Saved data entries
==*==
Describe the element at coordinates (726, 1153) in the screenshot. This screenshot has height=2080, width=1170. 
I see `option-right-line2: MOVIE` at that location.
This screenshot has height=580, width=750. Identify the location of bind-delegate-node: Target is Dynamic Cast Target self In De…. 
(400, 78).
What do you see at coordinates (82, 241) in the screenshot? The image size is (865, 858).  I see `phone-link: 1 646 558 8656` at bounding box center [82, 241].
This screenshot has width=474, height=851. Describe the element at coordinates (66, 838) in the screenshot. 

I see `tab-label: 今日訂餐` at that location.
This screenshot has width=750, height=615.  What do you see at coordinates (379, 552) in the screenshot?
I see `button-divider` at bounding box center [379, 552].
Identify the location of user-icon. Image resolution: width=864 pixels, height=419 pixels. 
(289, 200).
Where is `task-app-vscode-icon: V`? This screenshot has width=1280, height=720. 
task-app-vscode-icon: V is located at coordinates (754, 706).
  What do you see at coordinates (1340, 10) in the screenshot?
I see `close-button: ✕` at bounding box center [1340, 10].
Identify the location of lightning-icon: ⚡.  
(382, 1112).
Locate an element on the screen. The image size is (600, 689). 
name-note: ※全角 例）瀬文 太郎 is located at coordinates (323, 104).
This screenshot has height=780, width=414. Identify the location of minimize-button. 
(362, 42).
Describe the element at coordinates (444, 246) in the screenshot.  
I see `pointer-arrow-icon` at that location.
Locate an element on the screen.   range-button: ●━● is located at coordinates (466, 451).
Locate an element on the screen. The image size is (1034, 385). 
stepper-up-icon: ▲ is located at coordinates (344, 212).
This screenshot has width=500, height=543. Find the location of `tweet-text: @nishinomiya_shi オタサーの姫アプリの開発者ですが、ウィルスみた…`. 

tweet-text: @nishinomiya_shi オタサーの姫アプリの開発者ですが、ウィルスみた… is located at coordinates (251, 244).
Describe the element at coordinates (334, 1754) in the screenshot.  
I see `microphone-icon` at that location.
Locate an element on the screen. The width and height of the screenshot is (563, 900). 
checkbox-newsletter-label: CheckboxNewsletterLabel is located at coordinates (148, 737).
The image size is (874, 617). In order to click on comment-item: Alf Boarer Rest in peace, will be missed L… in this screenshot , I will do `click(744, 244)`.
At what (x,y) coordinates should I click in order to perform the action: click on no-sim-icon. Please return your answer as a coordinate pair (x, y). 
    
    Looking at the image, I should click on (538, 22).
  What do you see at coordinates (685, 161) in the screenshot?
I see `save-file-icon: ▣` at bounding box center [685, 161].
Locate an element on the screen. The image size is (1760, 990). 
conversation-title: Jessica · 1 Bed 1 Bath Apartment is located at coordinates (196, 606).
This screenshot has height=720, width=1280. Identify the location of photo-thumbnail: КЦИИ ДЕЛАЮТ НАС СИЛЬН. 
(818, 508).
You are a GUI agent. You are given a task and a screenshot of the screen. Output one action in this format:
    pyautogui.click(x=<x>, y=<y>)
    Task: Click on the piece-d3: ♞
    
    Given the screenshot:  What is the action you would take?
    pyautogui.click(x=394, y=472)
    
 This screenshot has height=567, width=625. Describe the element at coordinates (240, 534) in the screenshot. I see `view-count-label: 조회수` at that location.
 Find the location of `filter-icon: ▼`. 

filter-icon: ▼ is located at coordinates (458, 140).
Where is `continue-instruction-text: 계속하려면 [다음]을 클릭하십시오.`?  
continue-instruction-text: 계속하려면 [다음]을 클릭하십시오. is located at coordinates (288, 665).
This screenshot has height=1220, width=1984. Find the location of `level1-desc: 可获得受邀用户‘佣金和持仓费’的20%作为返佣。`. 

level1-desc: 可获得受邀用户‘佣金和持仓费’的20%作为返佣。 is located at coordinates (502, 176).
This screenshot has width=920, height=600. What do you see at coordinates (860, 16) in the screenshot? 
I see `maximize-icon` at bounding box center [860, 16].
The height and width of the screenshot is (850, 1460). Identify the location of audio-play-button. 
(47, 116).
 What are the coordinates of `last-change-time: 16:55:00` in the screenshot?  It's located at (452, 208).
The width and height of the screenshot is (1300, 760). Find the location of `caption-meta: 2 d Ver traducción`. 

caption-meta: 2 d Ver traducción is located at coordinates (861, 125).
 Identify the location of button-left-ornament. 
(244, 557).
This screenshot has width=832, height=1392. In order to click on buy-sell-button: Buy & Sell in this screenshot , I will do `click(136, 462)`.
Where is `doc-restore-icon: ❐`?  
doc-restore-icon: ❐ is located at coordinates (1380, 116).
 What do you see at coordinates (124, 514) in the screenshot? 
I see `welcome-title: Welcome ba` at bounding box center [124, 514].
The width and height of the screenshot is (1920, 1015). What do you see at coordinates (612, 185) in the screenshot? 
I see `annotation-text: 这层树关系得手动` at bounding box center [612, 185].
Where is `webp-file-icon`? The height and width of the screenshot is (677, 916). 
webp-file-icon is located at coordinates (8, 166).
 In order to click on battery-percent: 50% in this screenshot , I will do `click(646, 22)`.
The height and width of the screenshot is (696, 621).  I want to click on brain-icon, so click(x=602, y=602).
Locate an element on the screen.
==*==
▶ [Task details]
Pull together every line in the material above that includes the word "button", and copy each of those lines in full.

▶ [Your solution]
I see `button-divider` at bounding box center [379, 552].
I see `close-button: ✕` at bounding box center [1340, 10].
This screenshot has height=780, width=414. Identify the location of minimize-button. 
Locate an element on the screen.   range-button: ●━● is located at coordinates (466, 451).
The height and width of the screenshot is (850, 1460). Identify the location of audio-play-button. 
 Identify the location of button-left-ornament. 
This screenshot has width=832, height=1392. In order to click on buy-sell-button: Buy & Sell in this screenshot , I will do `click(136, 462)`.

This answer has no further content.